## Given records
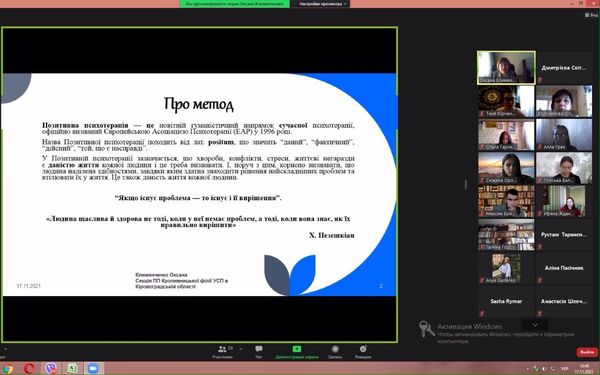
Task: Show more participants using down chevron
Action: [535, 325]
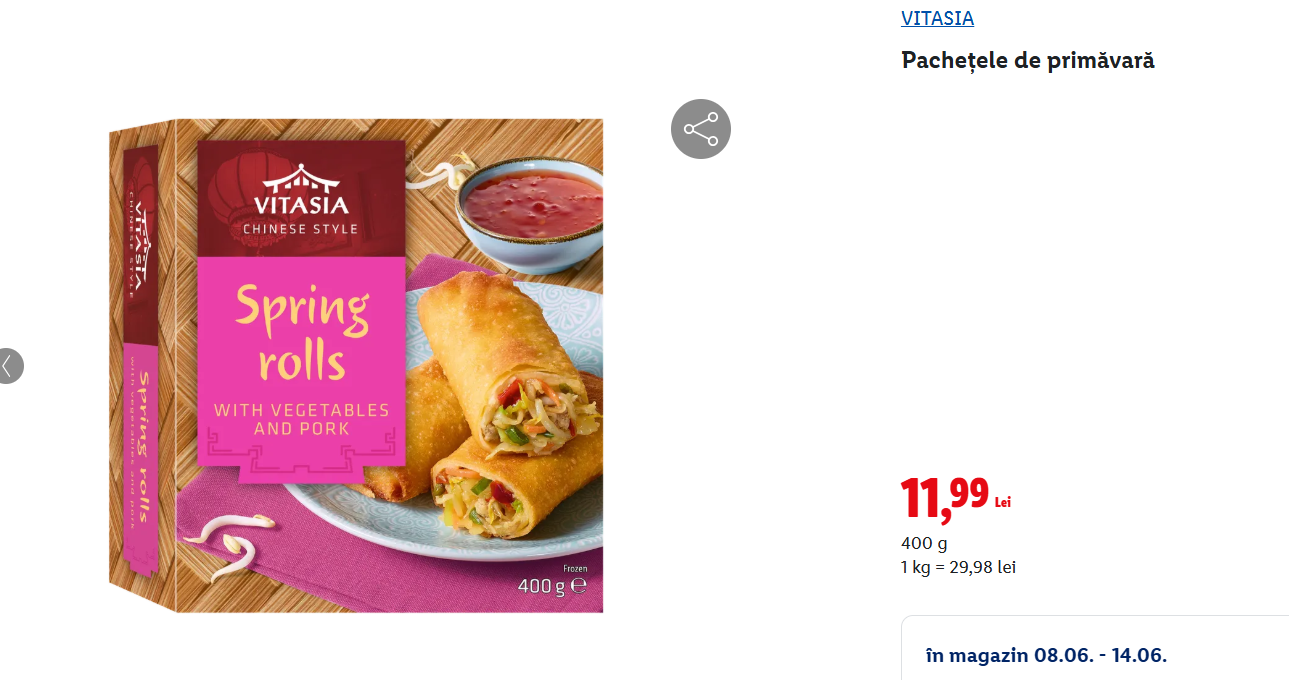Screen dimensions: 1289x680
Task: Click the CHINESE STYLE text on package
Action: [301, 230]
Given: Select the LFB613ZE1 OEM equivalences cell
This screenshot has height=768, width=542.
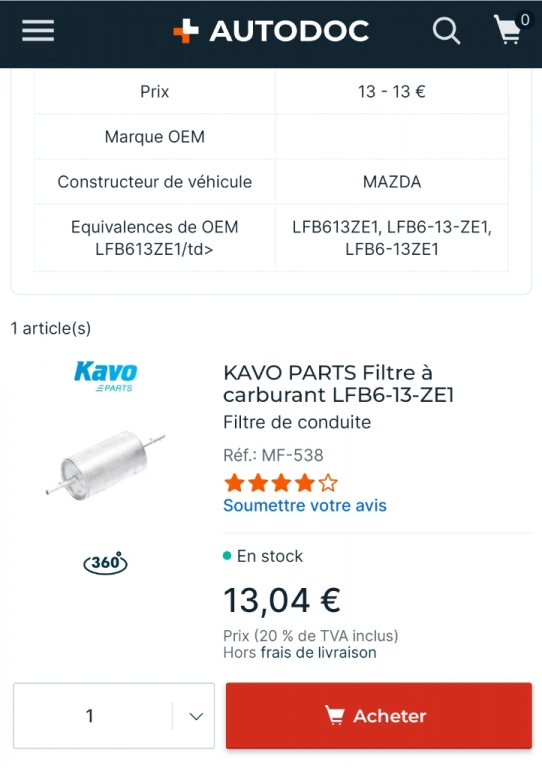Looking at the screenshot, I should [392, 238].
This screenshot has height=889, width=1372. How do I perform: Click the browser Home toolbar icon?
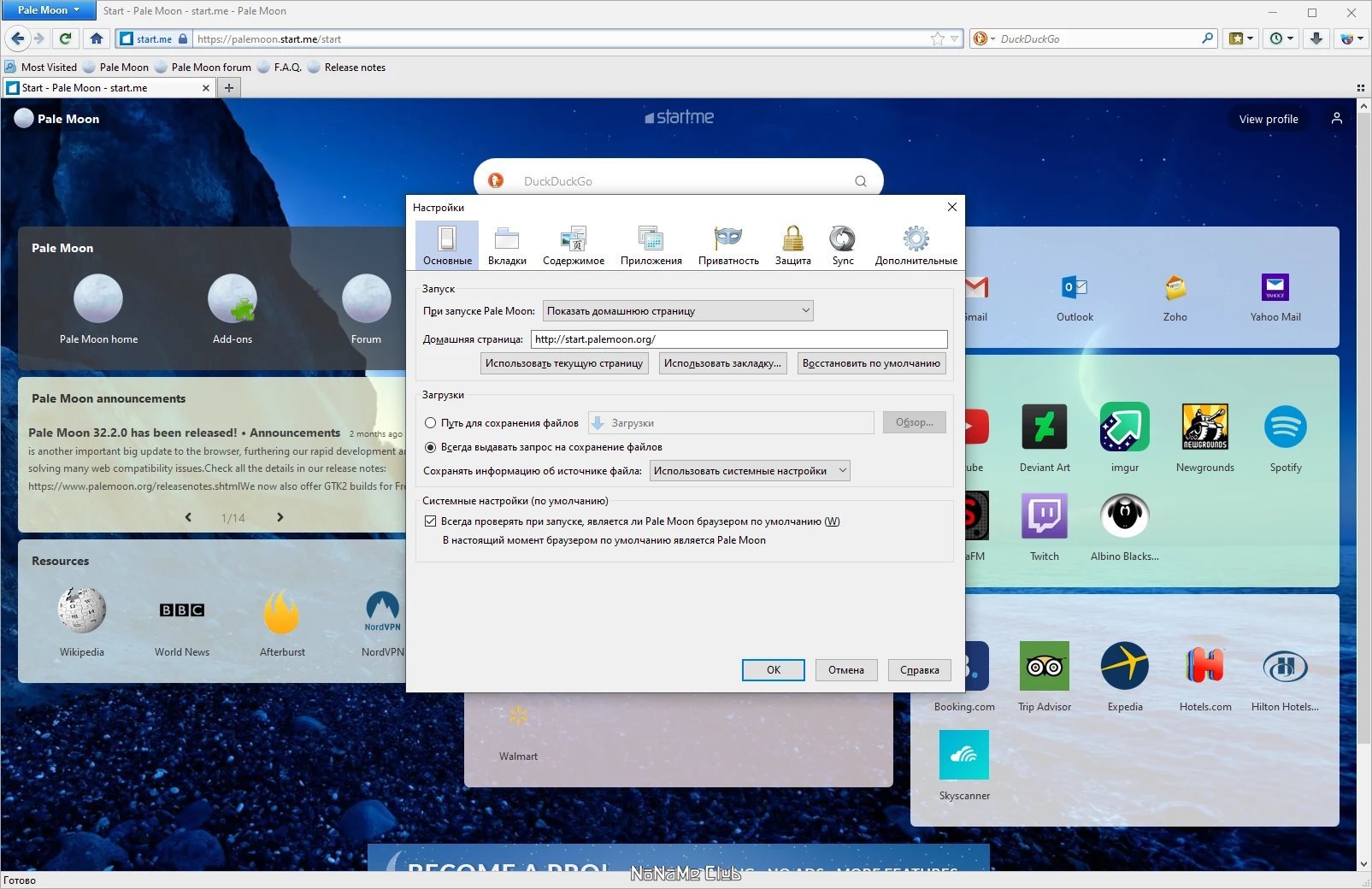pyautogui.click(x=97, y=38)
--
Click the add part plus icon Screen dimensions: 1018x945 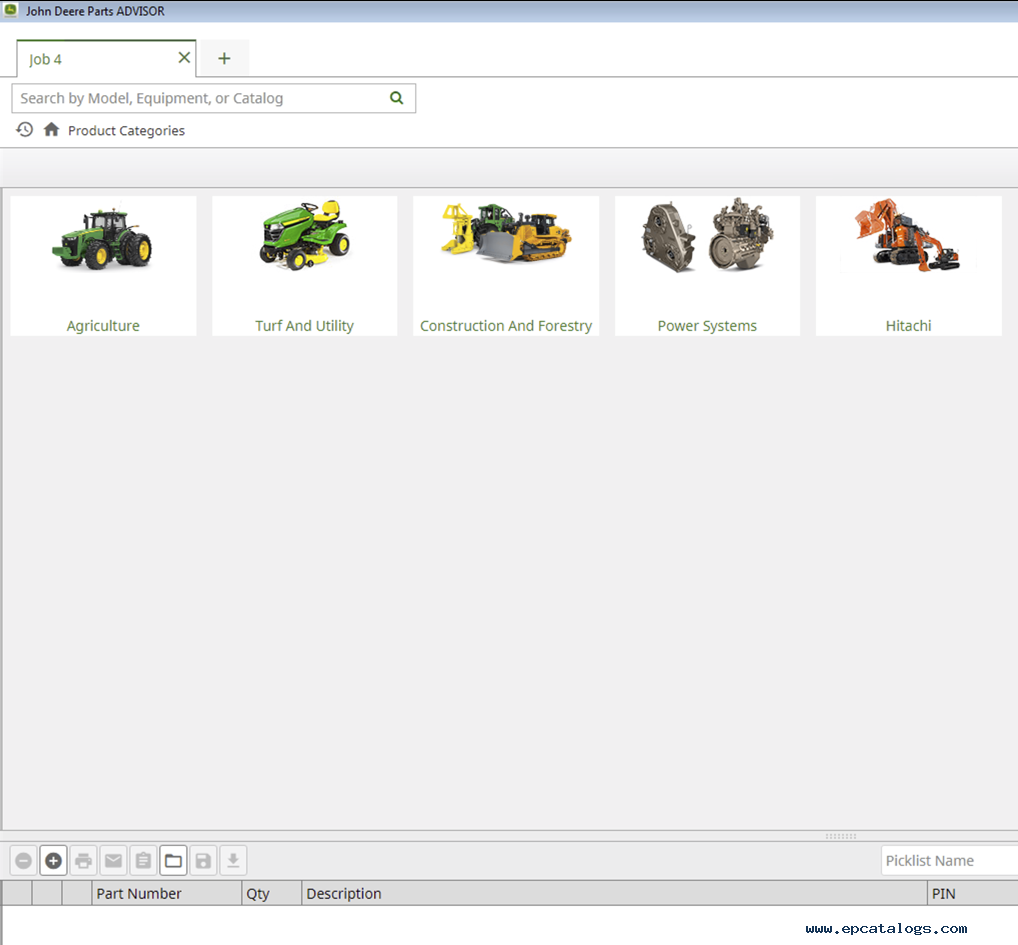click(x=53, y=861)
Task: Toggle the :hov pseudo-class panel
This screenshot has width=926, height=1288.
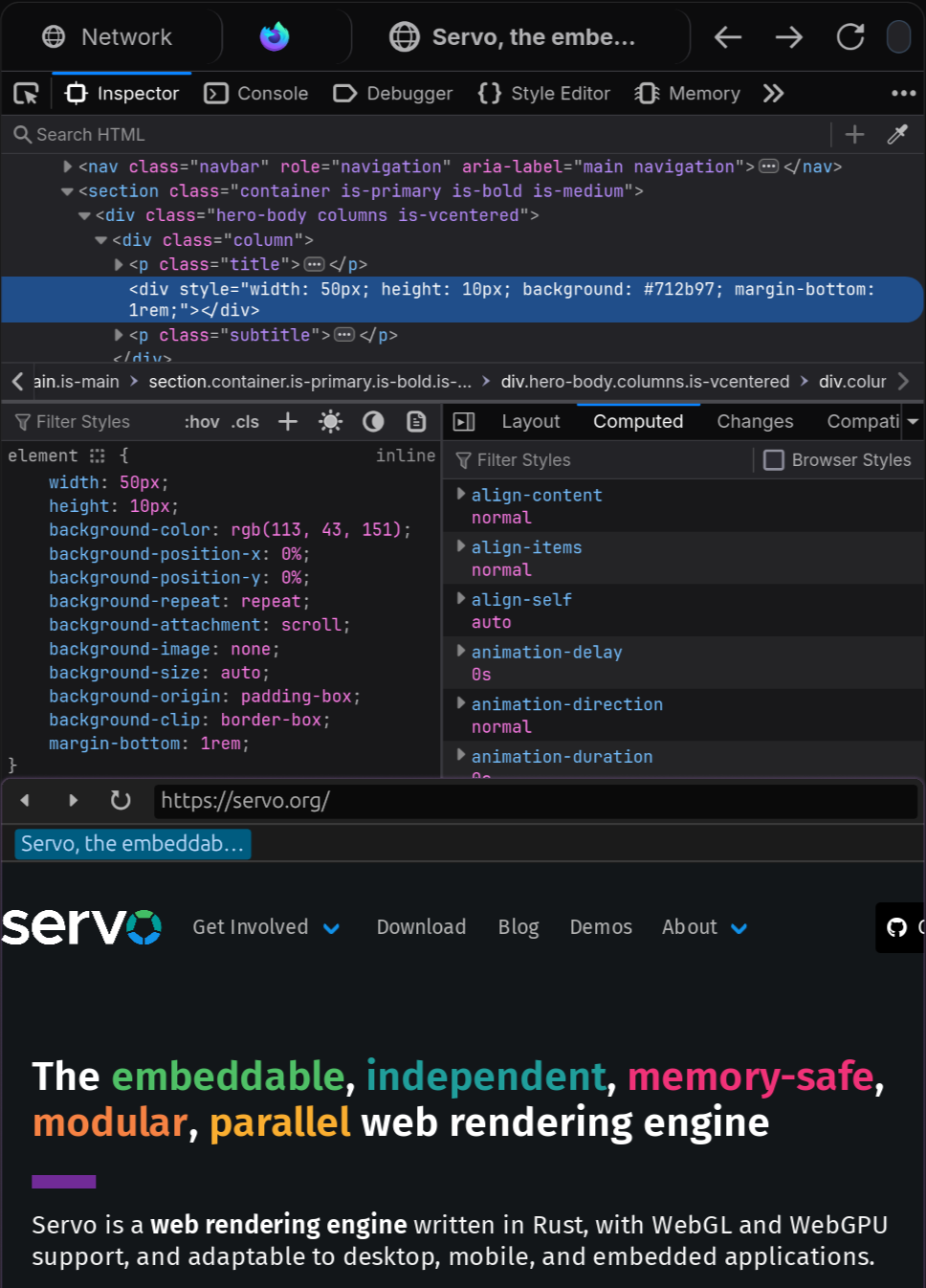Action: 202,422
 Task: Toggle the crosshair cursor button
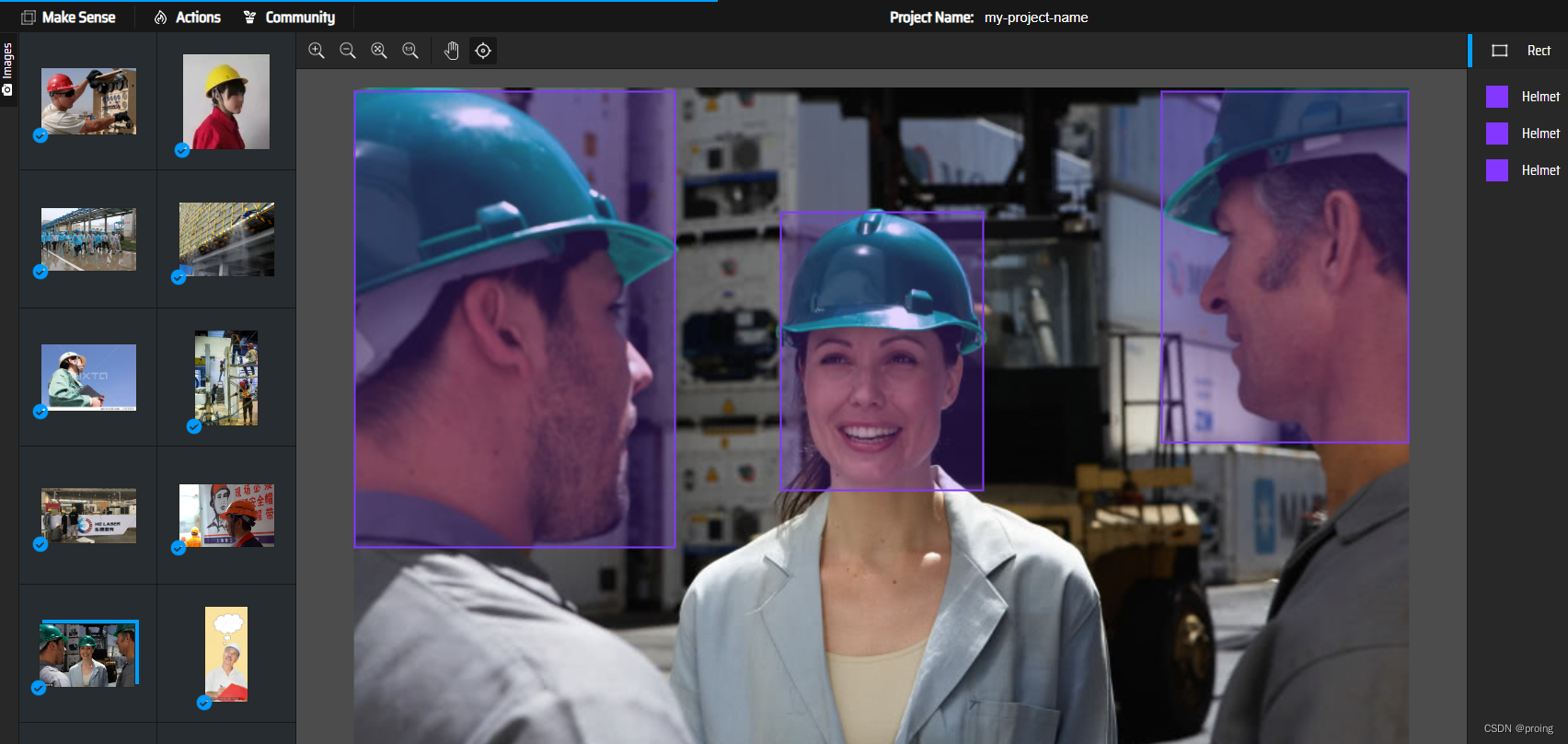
--
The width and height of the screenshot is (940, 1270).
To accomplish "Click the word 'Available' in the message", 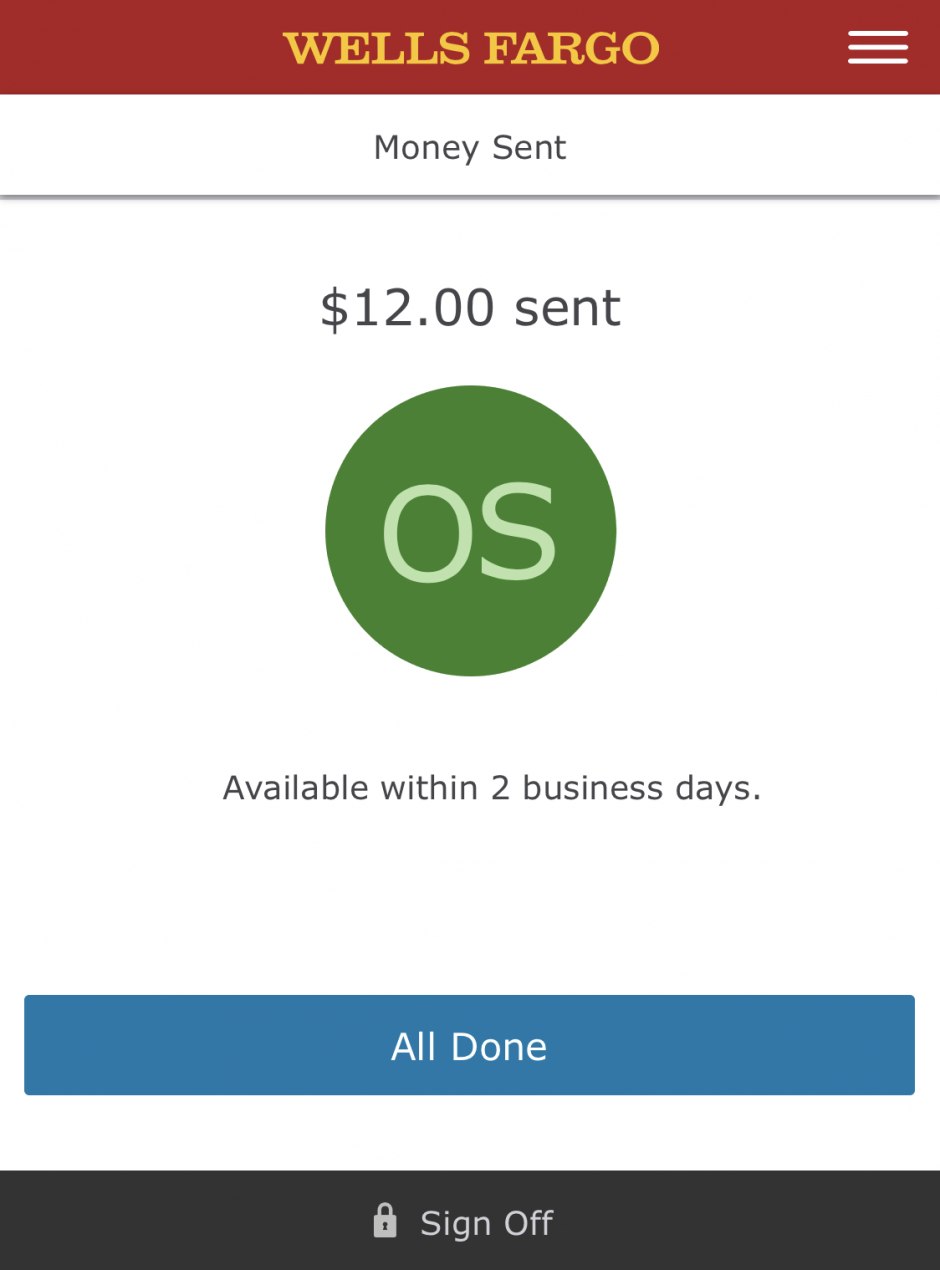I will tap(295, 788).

## Problem requirements
Above this task is a listing with pictures in it. Retype only the lines from the one containing "Task: Toggle the :hov pseudo-class panel" through the one containing "Task: Toggle the crosshair cursor button", both included, and not the pictures.

## Reply to the exercise
Task: Toggle the :hov pseudo-class panel
This screenshot has width=926, height=1288.
Action: 202,422
 Task: Toggle the crosshair cursor button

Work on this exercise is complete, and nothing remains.